Message sending is paused for some customers
Incident Report for Customer.io
Postmortem

Overview

On 2018-10-22 at 14:46:23 UTC, we suffered a 162 minute major incident affecting a single database shard. The root cause was a bug in our account cleanup process that resulted in leftover jobs for our queue workers that were impossible to complete. This caused resource saturation and exhaustion on a single database shard resulting in delayed processing of outbound messages.

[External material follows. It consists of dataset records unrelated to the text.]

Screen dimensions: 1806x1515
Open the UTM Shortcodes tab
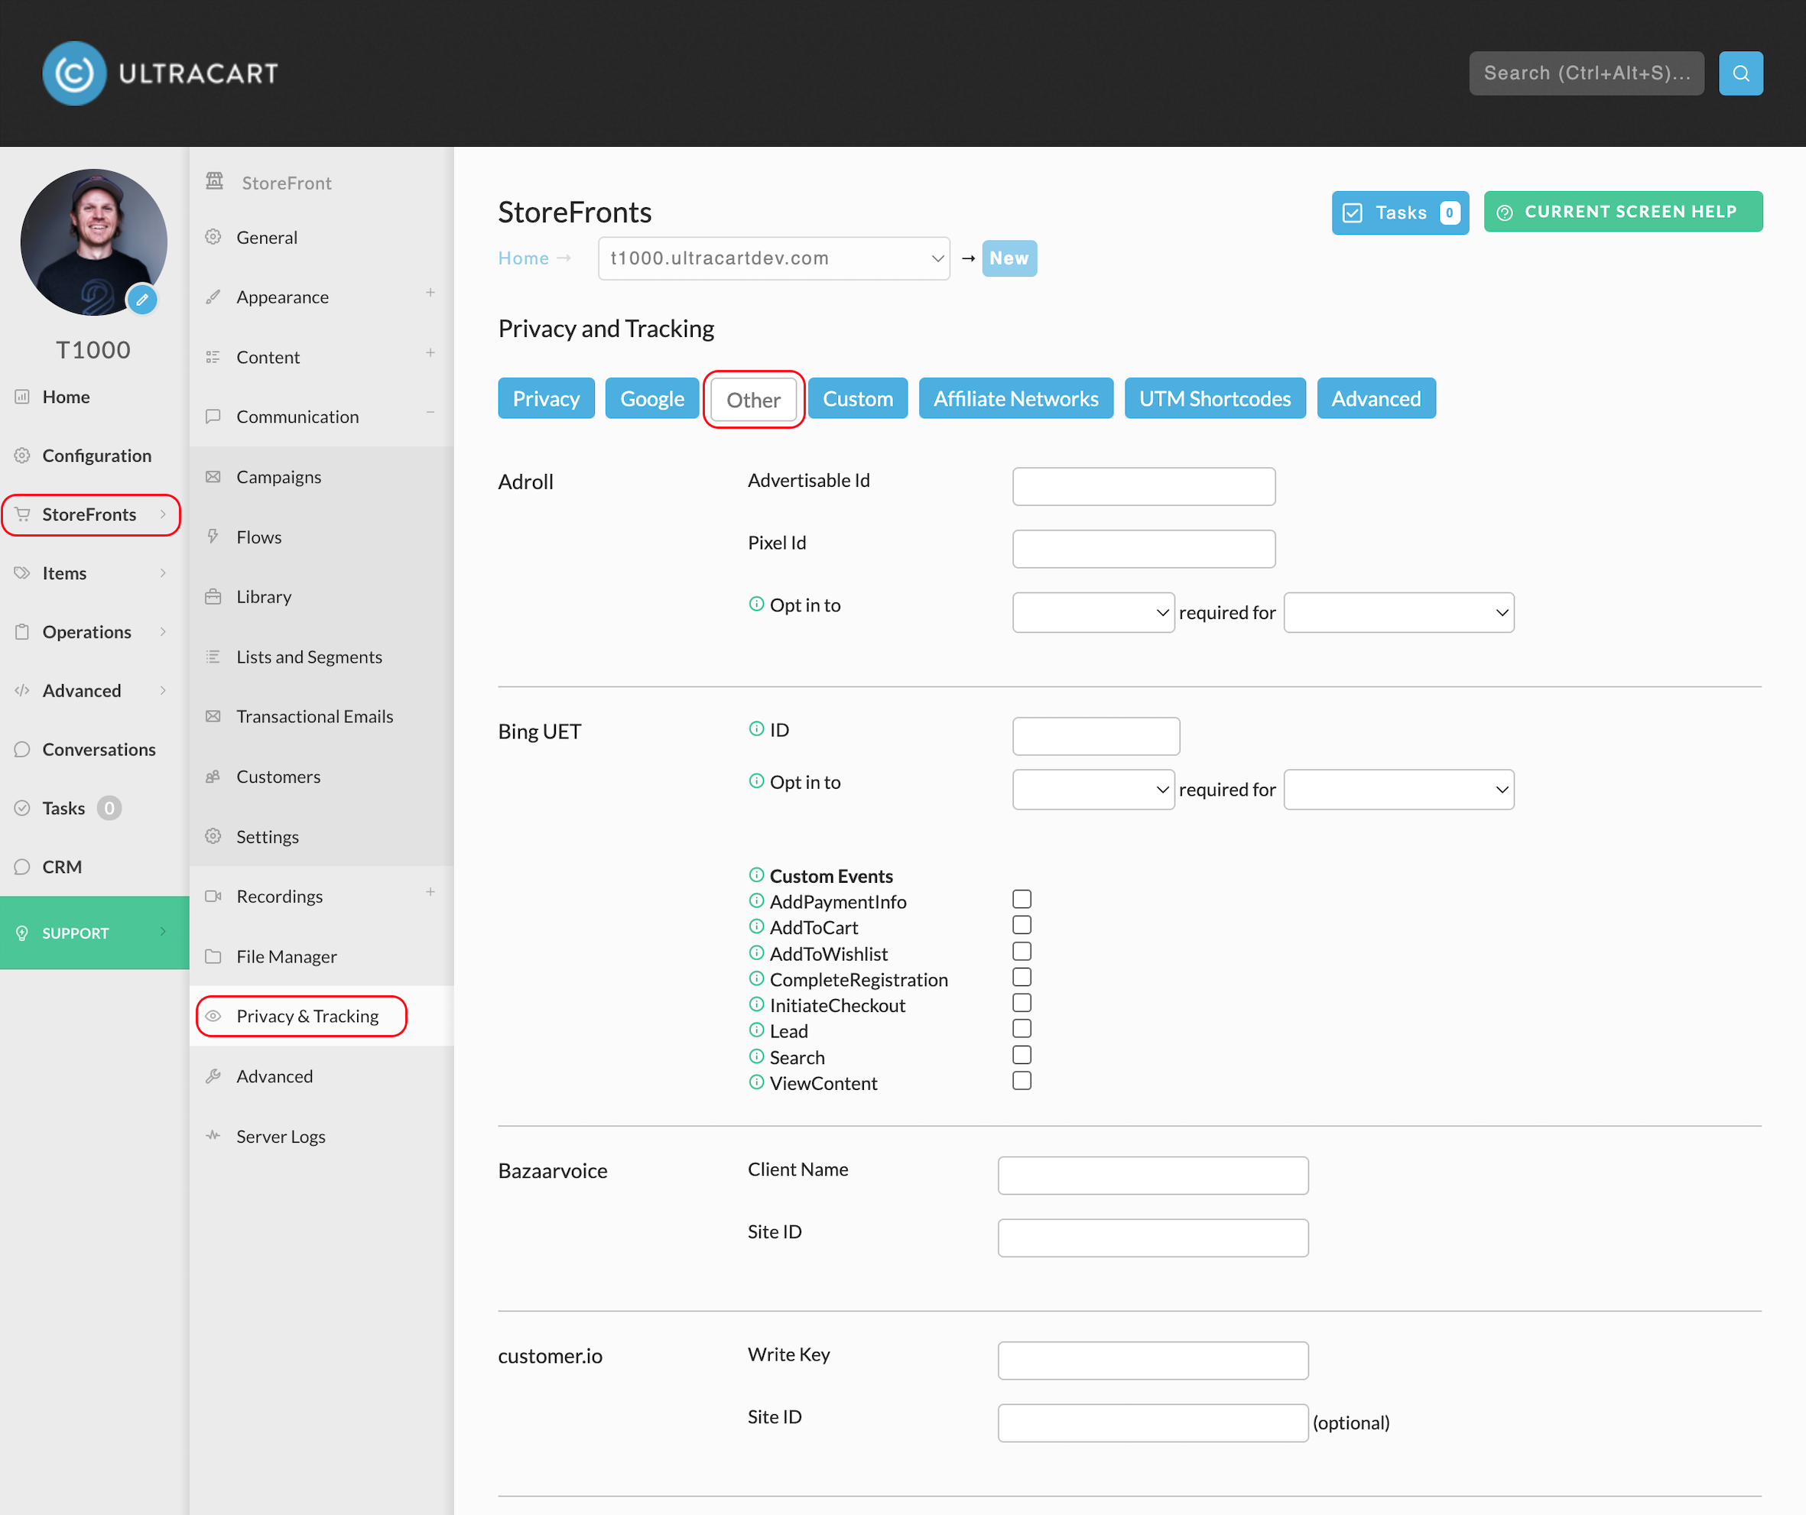(x=1214, y=398)
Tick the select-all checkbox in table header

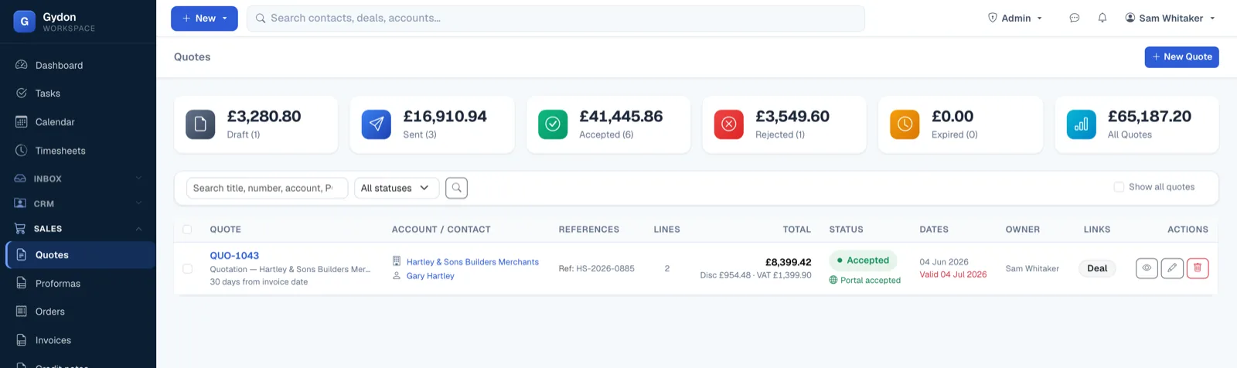pyautogui.click(x=187, y=230)
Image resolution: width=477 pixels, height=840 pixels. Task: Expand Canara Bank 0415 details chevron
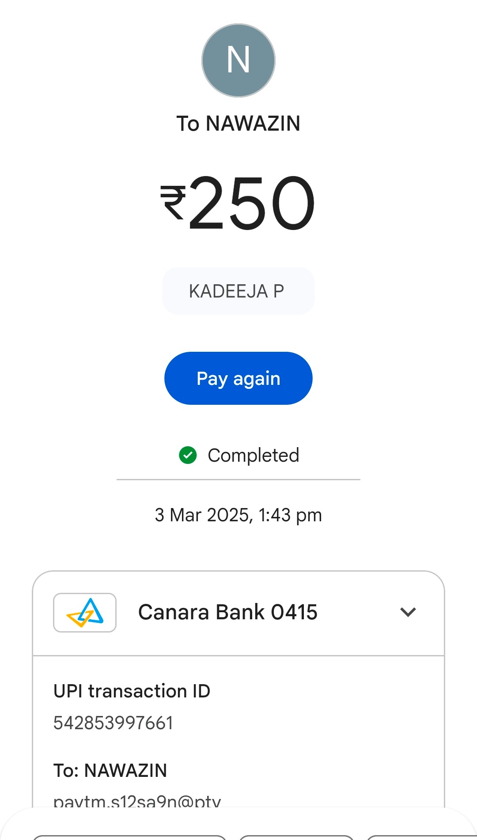(x=408, y=612)
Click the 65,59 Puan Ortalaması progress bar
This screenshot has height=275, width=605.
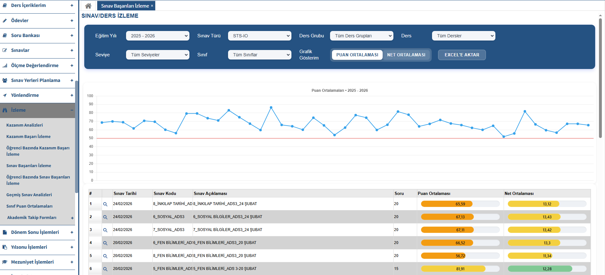[460, 204]
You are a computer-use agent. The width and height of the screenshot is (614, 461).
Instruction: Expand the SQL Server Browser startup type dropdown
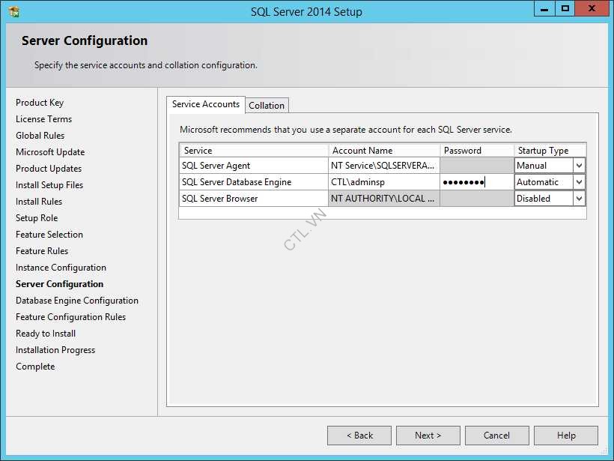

Customer data was not lost or compromised during the incident, only delayed.

Incident Timeline

  • 2018-10-22 14:46 UTC: An SRE notices unusually high memory usage on a database server.
  • 2018-10-22 14:52 UTC: We restart the service that is consuming memory to see if the issue is a fast or slow leak
  • 2018-10-22 15:37 UTC: Incident is created on our status page once we identify that the issue is severe.
  • 2018-10-22 16:24 UTC: Our SRE team restarts the affected database server with increased memory to help process backlogged work.
  • 2018-10-22 16:41 UTC: We restart one of our worker services that was persisting invalid jobs.
  • 2018-10-22 16:56 UTC: The affected database shard is back to processing messages in real-time. We still have a backlog of delayed messages from during the incident to clear.
  • 2018-10-22 17:28 UTC: The processing backlog clears resolving the incident.
  • 2018-10-22 17:34 UTC: Our engineering team deploys a configuration change that prevents one cause of the incident from re-occurring.
  • 2018-10-26 15:08 UTC: We deploy a bug fix for the other root cause of this incident preventing future invalid jobs being leftover from account cleanup.

Root Cause

The processing backlog was caused due to shutting down the a service responsible for fetching unprocessed work. This was necessary due to memory exhaustion caused by this service. The memory exhaustion was the result of our worker config being set with too low a value for gRPC message size combined with an increase in work due to a bug in our account cleanup process that left inbound data processing enabled for deleted accounts.

Resolution

Invalid work was cleared from our worker queues manually and the worker config was updated to accept larger gRPC message sizes. Additionally, the affected database server was temporarily scaled up to have more memory for processing the backlog.

Post Incident Remediation

The bug in account cleanup was identified and fixed so that deleted accounts have their ingress queues disabled automatically. This prevents future incidents from occurring due to deleted accounts with leftover work.

Posted Nov 17, 2018 - 00:57 UTC

Resolved
The backlog has been processed. Back to speedy delivery for awesome messages. 😊
Posted Oct 22, 2018 - 17:28 UTC
Monitoring
New messages are being sent promptly again and we're processing the backlog.

We'll follow up as soon as all the messages have been sent.
Posted Oct 22, 2018 - 16:56 UTC
Identified
We’re continuing to investigate the issue delaying message delivery for some accounts. We’re also deploying additional resources to assist in processing the backlog of messages.

We will provide another update by 4:40 pm UTC.
Posted Oct 22, 2018 - 16:12 UTC
Investigating
Some of our accounts are currently not sending messages. Data processing is unaffected and our engineering team is on the case.

We will provide another update by 4:06 pm UTC.
Posted Oct 22, 2018 - 15:37 UTC
This incident affected: Email Sending.